VAST keeps detailed track of system metrics that reflect runtime state, such as ingestion performance, query latencies, and resource usage.

Components send their metrics to a central accountant that relays the telemetry to a configured sink. The accountant is disabled by default and waits for metrics reports from other components. It represents telemetry as regular vast.metrics events with the following schema:

metrics:
record:
- ts: timestamp
- version: string
- actor: string
- key: string
- value: string
- metadata:
map:
key: string
value: string

The ts field is always displayed in Coordinated Universal Time (UTC) without a timezone offset. In case you want to correlate metrics data with a VAST log messages you need to add the local timezone offset to arrive at the correct time window for the matching logs.

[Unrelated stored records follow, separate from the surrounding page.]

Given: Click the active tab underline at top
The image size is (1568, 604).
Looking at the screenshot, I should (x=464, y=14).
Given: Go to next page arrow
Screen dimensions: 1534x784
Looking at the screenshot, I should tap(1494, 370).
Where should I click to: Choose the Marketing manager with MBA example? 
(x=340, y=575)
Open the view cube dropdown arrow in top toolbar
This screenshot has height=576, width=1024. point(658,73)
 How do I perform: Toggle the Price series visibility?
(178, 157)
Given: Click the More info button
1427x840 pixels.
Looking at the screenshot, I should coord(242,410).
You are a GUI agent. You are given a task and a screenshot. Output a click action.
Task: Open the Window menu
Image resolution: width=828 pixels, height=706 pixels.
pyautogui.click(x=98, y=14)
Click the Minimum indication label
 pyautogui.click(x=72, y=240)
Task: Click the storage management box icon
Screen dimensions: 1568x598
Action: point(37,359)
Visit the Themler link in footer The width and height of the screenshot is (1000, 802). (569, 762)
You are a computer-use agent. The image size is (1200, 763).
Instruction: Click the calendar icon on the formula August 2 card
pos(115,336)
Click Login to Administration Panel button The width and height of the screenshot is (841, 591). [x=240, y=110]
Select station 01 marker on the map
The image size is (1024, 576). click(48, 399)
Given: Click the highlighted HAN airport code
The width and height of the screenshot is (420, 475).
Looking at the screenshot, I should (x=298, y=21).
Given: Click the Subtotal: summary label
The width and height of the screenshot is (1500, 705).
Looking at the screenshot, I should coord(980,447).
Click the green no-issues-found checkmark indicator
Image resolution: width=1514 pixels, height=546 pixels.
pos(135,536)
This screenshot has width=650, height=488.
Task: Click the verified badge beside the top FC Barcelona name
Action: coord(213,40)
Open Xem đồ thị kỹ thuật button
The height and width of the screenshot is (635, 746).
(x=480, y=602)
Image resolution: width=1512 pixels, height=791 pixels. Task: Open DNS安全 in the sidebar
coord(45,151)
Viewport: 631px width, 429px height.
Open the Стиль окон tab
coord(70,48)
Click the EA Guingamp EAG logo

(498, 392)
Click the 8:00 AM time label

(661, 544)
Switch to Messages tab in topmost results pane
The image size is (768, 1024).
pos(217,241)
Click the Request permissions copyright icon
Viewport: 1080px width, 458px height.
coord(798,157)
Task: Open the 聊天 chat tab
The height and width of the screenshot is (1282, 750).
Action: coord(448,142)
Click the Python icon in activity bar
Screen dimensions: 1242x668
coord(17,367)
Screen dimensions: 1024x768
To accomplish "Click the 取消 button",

The version field is the version of VAST.

Enable metrics collection

Enable the accountant to collect metrics collection in your configuration:

vast:
enable-metrics: true

Alternatively, pass the corresponding command-line option when starting VAST: vast --enable-metrics start.

Write metrics to a file or UNIX domain socket

VAST also supports writing metrics to a file or UNIX domain socket (UDS). You can enable them individually or at the same time:

vast:
metrics:
# Configures if and where metrics should be written to a file.
file-sink:
enable: false
real-time: false
path: /tmp/vast-metrics.log
# Configures if and where metrics should be written to a socket.
uds-sink:
enable: false
real-time: false
path: /tmp/vast-metrics.sock
type: datagram # possible values are "stream" or "datagram"
# Configures if and where metrics should be written to VAST itself.
self-sink:
enable: false

Both the file and UDS sinks write metrics as NDJSON and inline the metadata key-value pairs into the top-level object. VAST buffers metrics for these sinks to batch I/O operations. To enable real-time metrics reporting, set the options vast.metrics.file-sink.real-time or vast.metrics.uds-sink.real-time respectively in your configuration file.

Self Sink ❤️ Pipelines

The self-sink routes metrics as events into VAST's internal storage engine, allowing you to work with metrics using VAST's pipelines. The schema for the self-sink is slightly different, with the key being embedded in the schema name:

vast.metrics.<key>:
record:
- ts: timestamp
- version: string
- actor: string
- key: string
- value: string
- <metadata...>

Here's an example that shows the start up latency of VAST's stores, grouped into 10 second buckets and looking at the minimum and the maximum latency, respectively, for all buckets.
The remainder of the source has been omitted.